La política, entendida por Santo Tomás Moro como el ejercicio del bien común desde una conciencia recta y guiada por valores trascendentes, fue cediendo paso a una lógica maquiavélica de acumulación de poder, dominación de adversarios y preservación de privilegios. Los partidos se transformaron en meras maquinarias electorales; las ideas en eslóganes de campaña. La política como vocación —al decir de Weber— se volvió un oficio para vivir del Estado, más que para servir a la Nación.

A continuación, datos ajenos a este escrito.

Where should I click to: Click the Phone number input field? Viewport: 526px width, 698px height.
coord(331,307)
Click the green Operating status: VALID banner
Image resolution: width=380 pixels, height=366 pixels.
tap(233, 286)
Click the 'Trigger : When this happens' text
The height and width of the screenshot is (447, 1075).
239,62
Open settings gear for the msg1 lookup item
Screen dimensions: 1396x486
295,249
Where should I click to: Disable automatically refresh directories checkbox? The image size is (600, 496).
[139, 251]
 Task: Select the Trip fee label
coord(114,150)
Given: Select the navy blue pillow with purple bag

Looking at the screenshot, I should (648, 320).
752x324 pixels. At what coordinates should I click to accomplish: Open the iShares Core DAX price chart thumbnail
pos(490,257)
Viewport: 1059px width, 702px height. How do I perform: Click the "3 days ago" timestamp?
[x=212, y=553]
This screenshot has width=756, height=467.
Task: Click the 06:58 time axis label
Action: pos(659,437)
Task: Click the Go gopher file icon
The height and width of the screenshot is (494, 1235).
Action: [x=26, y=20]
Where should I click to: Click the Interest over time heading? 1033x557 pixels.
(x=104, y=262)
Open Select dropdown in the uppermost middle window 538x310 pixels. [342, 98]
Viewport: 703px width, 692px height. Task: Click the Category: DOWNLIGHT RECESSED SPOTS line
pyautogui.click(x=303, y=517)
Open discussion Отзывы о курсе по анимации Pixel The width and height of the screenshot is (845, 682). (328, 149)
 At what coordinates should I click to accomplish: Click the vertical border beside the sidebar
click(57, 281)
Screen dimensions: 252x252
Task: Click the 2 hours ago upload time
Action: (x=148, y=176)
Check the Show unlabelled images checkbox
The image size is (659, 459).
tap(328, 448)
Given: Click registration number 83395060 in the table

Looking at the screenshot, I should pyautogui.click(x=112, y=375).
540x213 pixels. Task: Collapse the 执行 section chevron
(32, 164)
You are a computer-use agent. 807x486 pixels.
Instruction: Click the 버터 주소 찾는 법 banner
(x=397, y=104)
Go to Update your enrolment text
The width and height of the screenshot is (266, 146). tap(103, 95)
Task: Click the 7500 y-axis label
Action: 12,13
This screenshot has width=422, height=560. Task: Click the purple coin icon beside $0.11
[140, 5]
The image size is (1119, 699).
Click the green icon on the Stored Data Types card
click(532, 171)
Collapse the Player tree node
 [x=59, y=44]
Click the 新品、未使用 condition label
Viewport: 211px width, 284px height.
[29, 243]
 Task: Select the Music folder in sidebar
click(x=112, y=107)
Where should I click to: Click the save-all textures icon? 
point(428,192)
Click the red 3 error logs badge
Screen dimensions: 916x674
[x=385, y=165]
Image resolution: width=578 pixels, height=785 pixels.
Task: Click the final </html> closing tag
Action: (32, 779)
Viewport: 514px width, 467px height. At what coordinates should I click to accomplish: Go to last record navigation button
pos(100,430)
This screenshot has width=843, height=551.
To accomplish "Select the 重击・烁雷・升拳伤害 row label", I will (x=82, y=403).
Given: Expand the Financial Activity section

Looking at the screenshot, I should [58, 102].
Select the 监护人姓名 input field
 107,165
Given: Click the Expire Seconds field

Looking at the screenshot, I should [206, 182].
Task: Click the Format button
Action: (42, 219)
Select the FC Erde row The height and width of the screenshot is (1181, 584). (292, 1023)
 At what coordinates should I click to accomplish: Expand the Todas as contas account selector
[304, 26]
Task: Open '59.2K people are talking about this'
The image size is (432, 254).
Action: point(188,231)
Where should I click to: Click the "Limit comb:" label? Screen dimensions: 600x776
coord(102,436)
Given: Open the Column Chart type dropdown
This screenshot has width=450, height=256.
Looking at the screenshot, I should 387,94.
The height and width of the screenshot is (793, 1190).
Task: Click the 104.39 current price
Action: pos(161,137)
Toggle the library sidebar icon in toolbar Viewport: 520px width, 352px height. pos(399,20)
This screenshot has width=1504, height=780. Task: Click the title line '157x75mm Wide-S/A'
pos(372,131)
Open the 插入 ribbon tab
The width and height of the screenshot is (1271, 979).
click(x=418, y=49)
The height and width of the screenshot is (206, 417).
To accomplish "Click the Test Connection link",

En esta decadencia ética, los grandes proyectos colectivos se diluyeron. La palabra "plan" fue sustituida por la "rosca", el debate ideológico por el "relato", y la gestión pública por la administración de favores. La corrupción dejó de ser un escándalo para convertirse en parte del paisaje. Se normalizó el uso de fondos públicos para campañas privadas, la manipulación judicial para resolver internas políticas y la creación de cargos innecesarios para garantizar lealtades.
Pero el problema no se agota en los dirigentes. Hay una responsabilidad social más profunda: el ciudadano, decepcionado, también ha claudicado en su rol de vigía ético. La indignación es episódica, y muchas veces se vota con el bolsillo o con la bronca, más que con criterio moral. La trampa, la “viveza criolla” y el atajo también tienen su correlato en la sociedad civil.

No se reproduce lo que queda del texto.